Challenges:
(A) According to the zoning code excerpt, how soon after a project is completed must construction offices in manufactured structures be removed?
(B) Repeat word for word the part of the zoning code excerpt between "There shall be" and "thirty (30) days.", inclusive.

Reading passage:
□ □ □
There shall be the following minimum gaps between use periods:
(a)
The minimum gap between seven (7) day periods shall be ten (10) days.
(b)
The minimum gap between any seven (7) day period and any fourteen (14) day period shall be thirty (30) days, regardless of chronological order.
(c)
The minimum gap between fourteen (14) day periods shall be thirty (30) days.
Tents can be no larger than twenty (20) percent of the parking area nearest a public street.
(6)
Construction offices in manufactured structures in any zoning district during construction of a project. Such structures shall be removed within fifteen (15) days after completion of the project.
(7)
Tents in large (twenty-five (25) acres and greater) PDD's (Planned Development Districts) once a site plan, type of use within the tent and specified period of use are approved through the PDD amendment process.
(Ord. No. 88-35, 11-1-88; Ord. No. 99-05, §§ 1, 2, 4-5-99; Ord. No. 02-37, §§ 1, 2, 9-16-02; Ord. No. 03-06, § 1, 3-17-03; Ord. No. 04-61, § 1, 11-15-04; Ord. No. 05-50, § 1, 11-7-05; Ord. No. 09-36, § 11, 11-16-09; Ord. No. 18-10, § 1, 5-7-18)
With the exception of a building/structure that exists solely to serve a public utility, every building hereafter erected or moved shall be on a lot fronting on a public street, or an approved private street, and all structures shall be so located as to provide safe and convenient access for servicing, fire protection, and required off-street parking. Lot frontage shall be no less than fifty (50) percent of the required lot width, measured at the building line.
□ □ □
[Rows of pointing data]

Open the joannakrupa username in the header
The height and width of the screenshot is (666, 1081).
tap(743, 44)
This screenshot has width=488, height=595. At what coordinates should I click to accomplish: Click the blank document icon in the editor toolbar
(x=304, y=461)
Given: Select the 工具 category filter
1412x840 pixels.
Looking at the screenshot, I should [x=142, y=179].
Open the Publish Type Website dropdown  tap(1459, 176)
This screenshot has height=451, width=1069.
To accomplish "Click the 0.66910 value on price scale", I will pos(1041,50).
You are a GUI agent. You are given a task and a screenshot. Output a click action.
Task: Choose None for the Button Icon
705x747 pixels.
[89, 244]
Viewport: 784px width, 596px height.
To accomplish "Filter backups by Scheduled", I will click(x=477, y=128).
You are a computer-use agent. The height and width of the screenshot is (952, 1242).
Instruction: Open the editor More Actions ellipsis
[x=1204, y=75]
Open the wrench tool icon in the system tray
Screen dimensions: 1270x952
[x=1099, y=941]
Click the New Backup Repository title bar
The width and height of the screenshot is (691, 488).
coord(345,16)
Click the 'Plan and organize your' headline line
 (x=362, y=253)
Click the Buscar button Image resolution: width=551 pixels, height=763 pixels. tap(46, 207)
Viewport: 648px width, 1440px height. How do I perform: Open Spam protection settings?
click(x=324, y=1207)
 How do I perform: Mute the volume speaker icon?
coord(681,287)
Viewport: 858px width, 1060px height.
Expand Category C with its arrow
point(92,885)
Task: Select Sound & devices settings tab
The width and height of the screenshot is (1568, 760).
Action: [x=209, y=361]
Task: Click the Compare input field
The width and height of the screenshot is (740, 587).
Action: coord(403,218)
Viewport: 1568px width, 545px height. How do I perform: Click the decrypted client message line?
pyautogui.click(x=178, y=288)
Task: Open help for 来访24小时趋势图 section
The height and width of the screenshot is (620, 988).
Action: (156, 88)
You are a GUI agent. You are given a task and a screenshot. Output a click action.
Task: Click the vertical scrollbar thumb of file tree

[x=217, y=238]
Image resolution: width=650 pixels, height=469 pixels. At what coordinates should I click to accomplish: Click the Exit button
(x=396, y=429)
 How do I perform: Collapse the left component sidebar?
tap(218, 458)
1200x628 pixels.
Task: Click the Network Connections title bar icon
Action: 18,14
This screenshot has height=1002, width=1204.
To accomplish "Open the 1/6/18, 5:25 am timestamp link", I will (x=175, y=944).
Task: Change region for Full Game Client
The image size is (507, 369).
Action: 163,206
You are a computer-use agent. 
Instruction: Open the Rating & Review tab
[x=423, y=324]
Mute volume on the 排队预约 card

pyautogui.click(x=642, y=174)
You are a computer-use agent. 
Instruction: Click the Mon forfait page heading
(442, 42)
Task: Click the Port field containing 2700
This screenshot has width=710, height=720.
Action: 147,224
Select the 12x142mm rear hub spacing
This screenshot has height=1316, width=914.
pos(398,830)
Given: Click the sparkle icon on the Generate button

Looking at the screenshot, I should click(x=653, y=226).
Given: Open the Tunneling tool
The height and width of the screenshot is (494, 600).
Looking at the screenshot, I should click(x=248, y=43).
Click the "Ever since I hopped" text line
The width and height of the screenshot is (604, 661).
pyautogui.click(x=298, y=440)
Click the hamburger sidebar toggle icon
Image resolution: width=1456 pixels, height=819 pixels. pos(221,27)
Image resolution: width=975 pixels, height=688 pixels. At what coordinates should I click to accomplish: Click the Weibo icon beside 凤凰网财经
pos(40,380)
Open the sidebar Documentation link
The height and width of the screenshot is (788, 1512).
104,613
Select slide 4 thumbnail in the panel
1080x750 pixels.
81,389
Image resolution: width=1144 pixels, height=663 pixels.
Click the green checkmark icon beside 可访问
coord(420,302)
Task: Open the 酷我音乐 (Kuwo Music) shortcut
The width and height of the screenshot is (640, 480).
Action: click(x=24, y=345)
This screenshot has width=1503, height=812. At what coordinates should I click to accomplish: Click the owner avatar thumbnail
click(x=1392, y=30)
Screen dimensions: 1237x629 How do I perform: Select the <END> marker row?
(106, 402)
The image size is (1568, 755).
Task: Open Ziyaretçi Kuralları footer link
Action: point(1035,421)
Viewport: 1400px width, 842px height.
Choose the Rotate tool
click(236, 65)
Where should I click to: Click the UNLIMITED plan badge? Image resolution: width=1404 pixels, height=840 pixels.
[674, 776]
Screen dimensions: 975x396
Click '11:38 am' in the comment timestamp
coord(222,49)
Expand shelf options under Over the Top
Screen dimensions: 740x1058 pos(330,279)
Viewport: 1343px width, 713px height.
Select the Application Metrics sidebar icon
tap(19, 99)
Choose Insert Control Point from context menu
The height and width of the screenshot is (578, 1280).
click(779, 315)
□ □ □
Answers for the exercise:
(A) Within fifteen (15) days after completion of the project.

(B)
There shall be the following minimum gaps between use periods:
(a)
The minimum gap between seven (7) day periods shall be ten (10) days.
(b)
The minimum gap between any seven (7) day period and any fourteen (14) day period shall be thirty (30) days, regardless of chronological order.
(c)
The minimum gap between fourteen (14) day periods shall be thirty (30) days.